Cinderella, English National Ballet, London Coliseum

Cinderella, English National Ballet, London Coliseum | Dance reviews, news interviews

Cinderella, English National Ballet, London Coliseum A 20-year-old and a 38-year-old in remarkable harmony by Wednesday, 11 August 2010

The ball scene designed by David Walker: the inky blue court theme allows Cinderella to arrive in her silvery tutu like the full moon in the night Annabel Moeller/ENB

English National Ballet turns 60 next week, and nowadays just enduring has to be enough. Smelling of greasepaint and tour buses from the very first, it also smelled of stars - Alicia Markova and Anton Dolin who began it, Rudolf Nureyev and Natalia Makarova who created splendid productions for it, and extraordinary late-career performances by Lynn Seymour. Stars have been born in ENB too, even if they burst into full gleam elsewhere - Trinidad Sevillano, Tamara Rojo, and more than likely the young lad who is ENB’s latest find, Vadim Muntagirov, who danced last night in Cinderella . This Cinderella pops up in the flat part of summer just after the Bolshoi and in a dicky time for dance funding, but Michael Corder’s ballet is smart and well achieved, and serves the company very well for its opening salvo of celebrations. Better than that, it allows a further showing of the remarkably interesting new partnership of May and September between 20-year-old Muntagirov and 38-year-old Daria Klimentova, a partnership that might yet become something people will hurry to ENB specifically to see.

Muntagirov (pictured below right by Pedro Laperta/ENB) is a Perm and Royal Ballet School graduate of fine proportions, elegant intentions and a true communication with his ballerina, a genuine prince on stage. Klimentova, whose career had seemed to be flattening off without the stimulation of new rep or partners, looks like a ship that has found a sweet new wind. Her long-limbed body, always of great beauty in classical work, now bends and yields with a tender warmth and open emotion that lifts her from a pleasing and accomplished dancer to a considerable artist. As Cinderella her arms perfectly outline Corder’s poetic motif for her, the crescent moon, and her face registers shadows of private suffering.

Corder is no great characteriser, but he does know how to construct ballet architecture, and the Act Two ball is his work at its best. His decision to make the Stepsisters nasty, bullying girls, rather than curious travesti men, robs them of pathos and much of the potential comedy, but last night’s performers, Sarah McIlroy and Adela Ramirez, know these roles inside-out and milk them of every conceivable flounce and sulk.

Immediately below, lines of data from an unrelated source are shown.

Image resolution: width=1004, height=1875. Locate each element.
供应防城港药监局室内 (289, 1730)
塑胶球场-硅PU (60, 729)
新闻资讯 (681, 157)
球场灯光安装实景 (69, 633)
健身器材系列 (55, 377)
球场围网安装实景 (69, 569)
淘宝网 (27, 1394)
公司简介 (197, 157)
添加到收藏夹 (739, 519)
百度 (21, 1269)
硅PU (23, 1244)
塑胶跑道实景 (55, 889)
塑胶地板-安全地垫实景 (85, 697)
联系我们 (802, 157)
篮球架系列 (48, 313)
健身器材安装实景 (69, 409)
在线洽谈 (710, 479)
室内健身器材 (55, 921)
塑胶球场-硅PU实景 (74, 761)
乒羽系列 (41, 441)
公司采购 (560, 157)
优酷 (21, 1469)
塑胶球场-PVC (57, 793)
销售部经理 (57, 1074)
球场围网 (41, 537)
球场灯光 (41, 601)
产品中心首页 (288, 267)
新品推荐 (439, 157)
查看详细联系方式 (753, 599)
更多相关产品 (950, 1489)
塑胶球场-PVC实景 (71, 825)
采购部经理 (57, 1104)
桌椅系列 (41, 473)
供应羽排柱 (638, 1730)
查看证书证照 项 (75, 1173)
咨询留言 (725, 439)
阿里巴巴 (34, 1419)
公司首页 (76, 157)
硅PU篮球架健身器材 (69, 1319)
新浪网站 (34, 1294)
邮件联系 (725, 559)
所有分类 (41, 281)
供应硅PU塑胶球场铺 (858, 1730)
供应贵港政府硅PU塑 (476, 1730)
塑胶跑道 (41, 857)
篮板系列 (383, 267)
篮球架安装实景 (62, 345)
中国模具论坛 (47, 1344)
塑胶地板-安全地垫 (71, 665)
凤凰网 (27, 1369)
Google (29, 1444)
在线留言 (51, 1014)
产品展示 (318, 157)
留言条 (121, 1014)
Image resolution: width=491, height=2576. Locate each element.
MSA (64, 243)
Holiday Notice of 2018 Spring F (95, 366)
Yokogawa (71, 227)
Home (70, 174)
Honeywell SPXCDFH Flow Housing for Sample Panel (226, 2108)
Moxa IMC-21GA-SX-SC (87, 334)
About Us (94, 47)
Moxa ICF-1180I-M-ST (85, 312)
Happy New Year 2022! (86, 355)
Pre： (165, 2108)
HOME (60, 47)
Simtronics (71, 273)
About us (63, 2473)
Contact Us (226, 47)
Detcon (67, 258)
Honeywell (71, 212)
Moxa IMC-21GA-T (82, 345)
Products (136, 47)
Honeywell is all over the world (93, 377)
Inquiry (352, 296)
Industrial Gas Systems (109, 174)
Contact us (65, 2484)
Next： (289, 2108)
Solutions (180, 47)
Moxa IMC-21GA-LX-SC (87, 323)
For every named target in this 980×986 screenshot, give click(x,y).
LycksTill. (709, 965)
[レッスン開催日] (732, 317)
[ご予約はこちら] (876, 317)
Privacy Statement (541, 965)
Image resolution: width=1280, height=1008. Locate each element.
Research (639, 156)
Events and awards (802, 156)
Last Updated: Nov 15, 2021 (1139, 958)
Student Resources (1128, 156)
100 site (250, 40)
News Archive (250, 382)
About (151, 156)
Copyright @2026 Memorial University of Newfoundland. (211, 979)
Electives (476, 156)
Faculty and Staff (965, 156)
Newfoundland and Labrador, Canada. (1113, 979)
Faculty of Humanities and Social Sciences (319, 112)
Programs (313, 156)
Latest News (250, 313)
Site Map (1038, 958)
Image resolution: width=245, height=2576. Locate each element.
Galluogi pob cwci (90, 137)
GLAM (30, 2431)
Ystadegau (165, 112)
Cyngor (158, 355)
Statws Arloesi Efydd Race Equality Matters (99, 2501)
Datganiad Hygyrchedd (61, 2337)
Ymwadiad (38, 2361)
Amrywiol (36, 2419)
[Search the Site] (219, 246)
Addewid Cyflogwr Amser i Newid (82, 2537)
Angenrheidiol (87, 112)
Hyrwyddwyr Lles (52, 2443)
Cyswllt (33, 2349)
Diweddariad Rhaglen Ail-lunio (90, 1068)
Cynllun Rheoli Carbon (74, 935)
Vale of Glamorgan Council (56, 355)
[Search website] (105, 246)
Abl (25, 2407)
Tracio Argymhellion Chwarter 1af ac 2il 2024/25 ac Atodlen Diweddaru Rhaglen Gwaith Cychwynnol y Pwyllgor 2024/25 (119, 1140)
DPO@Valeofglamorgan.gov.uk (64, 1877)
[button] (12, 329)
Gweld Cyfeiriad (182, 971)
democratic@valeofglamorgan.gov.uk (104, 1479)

The late David Walkers designs are staid and skimp on magic in Act One; the ball scene, though, all ink-blue and chandeliers, is vastly better, and allows Cinderella to arrive in her silvery tutu like the full moon in the night, sailing in on the arms of fairy attendants. From that point on Corder has a purple patch of choreography, layering the ranks of courtiers, fairies, stepsisters in fluidly expressive classical hierarchy, capped by an aristocratic and very lovely pas de deux for Cinderella and the Prince which Klimentova and Muntagirov polished into a transport of love.

Other areas fare less well, the over-politeness of Act One, particularly of the Fairy Seasons, Fairy Godmother (the sweet Begona Cao) and a disappointing Waltz of the Stars and climax (no pumpkin, no transformation). Act Three is too long, with a muddle of the Prince doing the rounds of strange women as he searches for Cinderella - a dramatic problem in every Cinderella except Ashton’s, where he cheerfully took shears to it.